Q. When you first started, what was this hospital like?

A. Well, it was all one story. They didn’t have a lot of money when they built it. They had a federal grant and they had general obligation bonds like schools do because we’re a public hospital. So, I think they had $3 million to build a hospital. One of the good things an early board did is they bought 26 acres way out of town. But because there was nothing in this area, a lot of this area developed into a medical community – doctors’ offices, health district, nursing home. So it was a rural hospital that had grown but had yet to become specialized.

Q. Do you have three top accomplishments, things you’re proudest of?

A. I think building the new building, then changing the financial position from a rural hospital, no reserves, with a lot of debt, to an organization that has good reserves, no debt. We built a cancer center, business services building last year, and we paid cash for it. Then I think the quality of what we do would probably be what I’m most proud of. We get awards for patient satisfaction; we get awards for clinical quality.

Q. Competition has increased a lot. How has Kootenai Health managed to keep patients here?

A. We provide high levels of quality, so that, I think, attracts patients. We’re owned by the community … so I think they look at it a little different than they would a for-profit hospital. We take care of anyone who walks through our door, which sets us apart from any other facility in this community. I think our community realizes that there are only certain services that make a profit in health care: surgery, diagnostic testing and pharmacy. And we try to make enough money there to subsidize all our other services. We’ll only face competition for those areas of health care that make a profit.

Q. What’s the five-year plan for the hospital?

A. We think that health care is going to become more integrated. I mean, in Spokane, with Rockwood becoming part of CHS, and there’s a cardiology group that recently became part of Sacred Heart. I think that’s where health care is headed to: a more integrated system with doctors and hospitals being part of the same organization. We have Kootenai Physicians Clinics with 50 physicians now who are part of the hospital. We have approached none of them; it’s physicians coming to us saying we’re interested in a different model.

Q. Do you view health care reform as good, bad or neutral?

A. I think the fact that we’re going to insure 32 million people who do not have insurance is a good thing. People die because they don’t have health insurance in this country.
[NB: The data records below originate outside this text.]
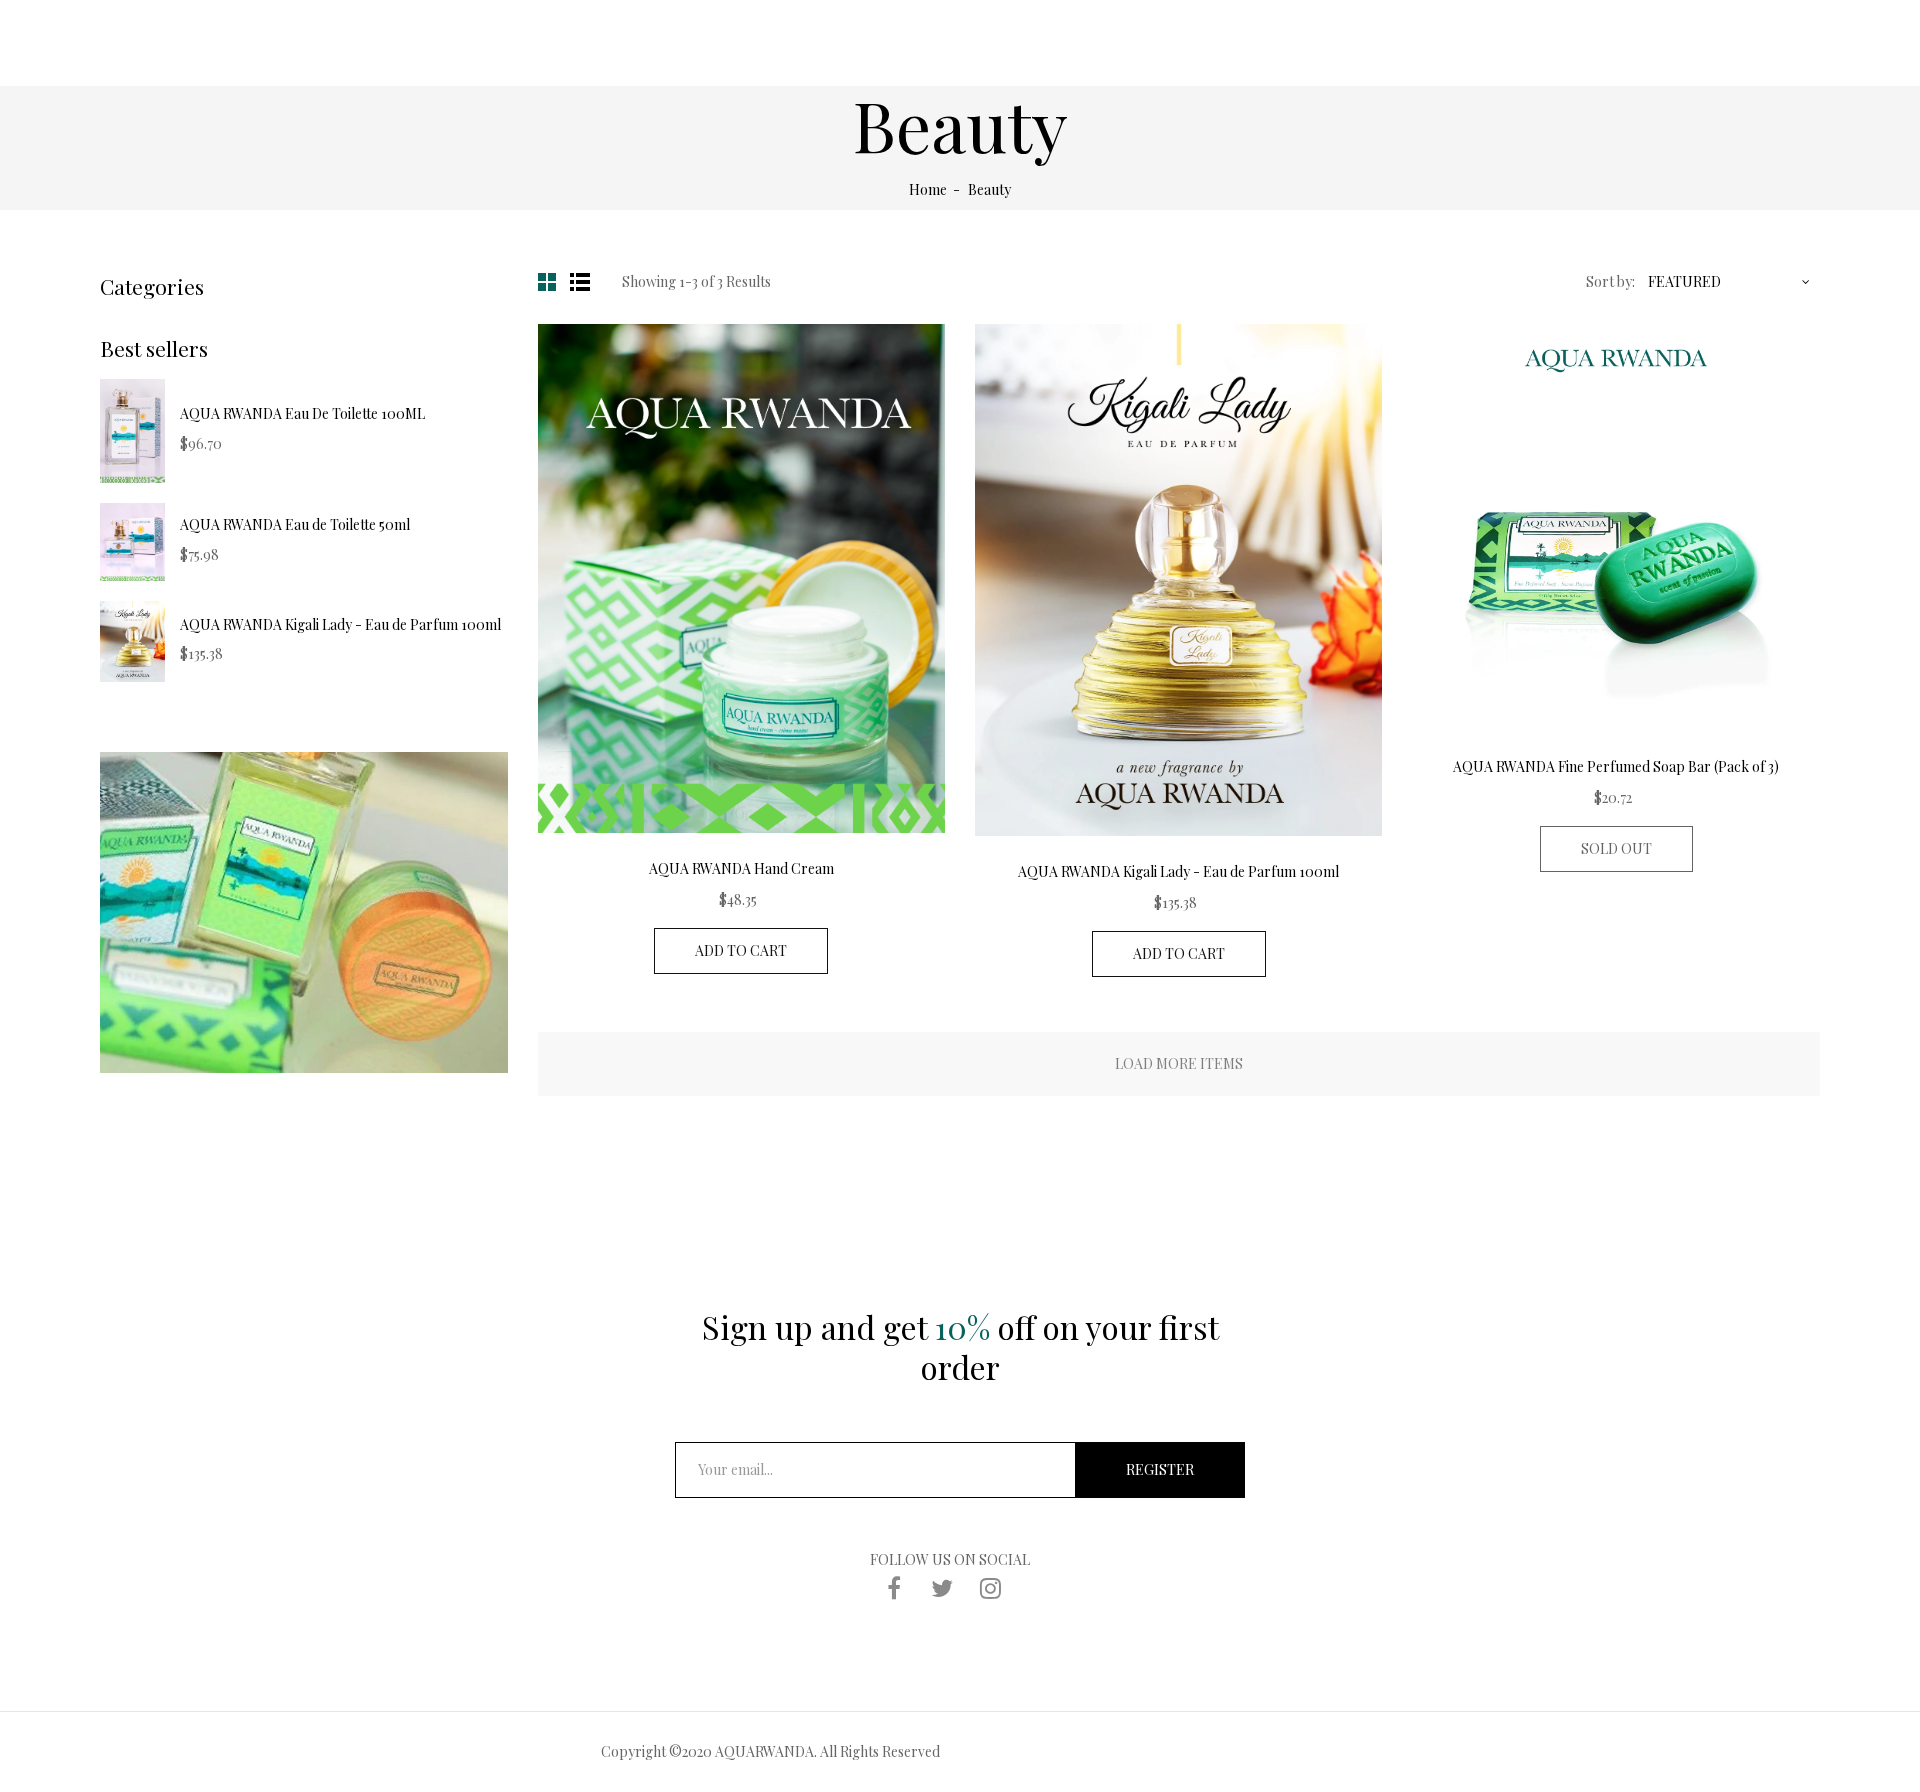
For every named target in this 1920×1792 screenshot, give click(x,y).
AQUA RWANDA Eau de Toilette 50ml (295, 524)
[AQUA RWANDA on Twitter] (942, 1587)
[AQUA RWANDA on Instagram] (990, 1587)
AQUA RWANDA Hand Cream (741, 868)
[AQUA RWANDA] (304, 912)
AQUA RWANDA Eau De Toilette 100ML (302, 413)
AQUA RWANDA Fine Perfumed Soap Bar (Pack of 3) (1616, 766)
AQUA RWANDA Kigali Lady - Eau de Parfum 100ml (340, 624)
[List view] (582, 282)
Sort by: (1610, 281)
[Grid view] (550, 282)
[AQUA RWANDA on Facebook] (894, 1587)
I think the number is 45,000 a year. We’re the only industrialized country where that’s the case. It will be up to hospitals and doctors and insurance companies to work together to make health reform successful. Because if we don’t, I don’t think it will be successful and it won’t control costs and it will be a lot more expensive than everyone said it was going to be. So as a whole we’re better off having it than not having it, but there’s a lot of work to do.